"""

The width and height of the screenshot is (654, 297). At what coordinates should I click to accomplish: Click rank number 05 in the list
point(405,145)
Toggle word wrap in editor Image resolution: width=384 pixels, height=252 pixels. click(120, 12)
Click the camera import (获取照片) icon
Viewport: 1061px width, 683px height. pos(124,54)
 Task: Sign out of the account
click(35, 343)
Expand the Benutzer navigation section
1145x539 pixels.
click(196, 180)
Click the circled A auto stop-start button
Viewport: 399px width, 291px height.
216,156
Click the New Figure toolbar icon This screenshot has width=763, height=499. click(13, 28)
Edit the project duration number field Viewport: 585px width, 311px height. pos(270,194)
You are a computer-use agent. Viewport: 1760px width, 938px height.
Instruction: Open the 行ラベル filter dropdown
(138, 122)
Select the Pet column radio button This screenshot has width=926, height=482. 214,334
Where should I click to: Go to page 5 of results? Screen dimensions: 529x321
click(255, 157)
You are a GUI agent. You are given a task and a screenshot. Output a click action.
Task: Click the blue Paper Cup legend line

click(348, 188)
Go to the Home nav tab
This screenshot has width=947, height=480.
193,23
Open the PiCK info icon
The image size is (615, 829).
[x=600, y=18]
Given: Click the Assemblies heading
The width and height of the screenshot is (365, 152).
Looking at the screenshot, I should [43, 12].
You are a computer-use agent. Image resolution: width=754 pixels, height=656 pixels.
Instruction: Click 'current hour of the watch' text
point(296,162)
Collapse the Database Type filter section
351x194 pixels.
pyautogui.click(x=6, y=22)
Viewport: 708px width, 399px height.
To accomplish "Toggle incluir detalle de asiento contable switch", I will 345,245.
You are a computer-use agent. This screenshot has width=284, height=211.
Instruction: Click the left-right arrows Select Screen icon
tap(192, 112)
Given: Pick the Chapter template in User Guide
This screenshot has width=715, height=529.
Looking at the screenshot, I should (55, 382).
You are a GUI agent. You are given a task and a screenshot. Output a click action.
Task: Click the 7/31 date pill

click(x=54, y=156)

"""

### [WHAT THIS TASK INVOLVES]
If a line in the records contains the string "Toggle", copy it out.

### [EXERCISE OUTPUT]
Toggle word wrap in editor Image resolution: width=384 pixels, height=252 pixels. click(120, 12)
To accomplish "Toggle incluir detalle de asiento contable switch", I will 345,245.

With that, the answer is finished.